We were recently evicted from our place for back rent. It is a long drawn out process and the landlord just wanted us out and never gave us a chance to catch up our rent when we were only 1 month behind. She also locked us out twice in which we had to call the police to let us in. The eviction notice we received gave us no option to correct the rent, only to vacate immediately. Do I have any defense in court to the back rent which they would not take at the time? Now I have had to move and incurred charges in doing so (Ihad to use all of the money that I had.
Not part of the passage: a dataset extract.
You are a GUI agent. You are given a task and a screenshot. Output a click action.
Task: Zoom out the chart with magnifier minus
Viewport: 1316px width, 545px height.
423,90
Asked on February 6, 2011 under Real Estate Law, Colorado

Answers:

SJZ, Member, New York Bar / FreeAdvice Contributing Attorney

Answered 10 years ago | Contributor

As a general matter, if the reason for eviction is a failure by the tenant to pay rent, if the tenant comes up with the *full* amount owe and duing, the landlord may not evict. (It's important that the amount be the full amount owed; a landlord does not have to let a tenant stay for a partial payment.) If the landlord refused to accept a profer of full rent due, you may have a cause of action against the landlord. You may also have one if you were a residential tenant and the landlord locked you out him- or herself, improperly, since eviction and lock-outs may only be done by court officers, sheriffs, etc. If you believe your rights have been violated in one or more  of these ways, you should consult with a landlord-tenant attorney to evaluate  the strength and value of your case and take appropriate action.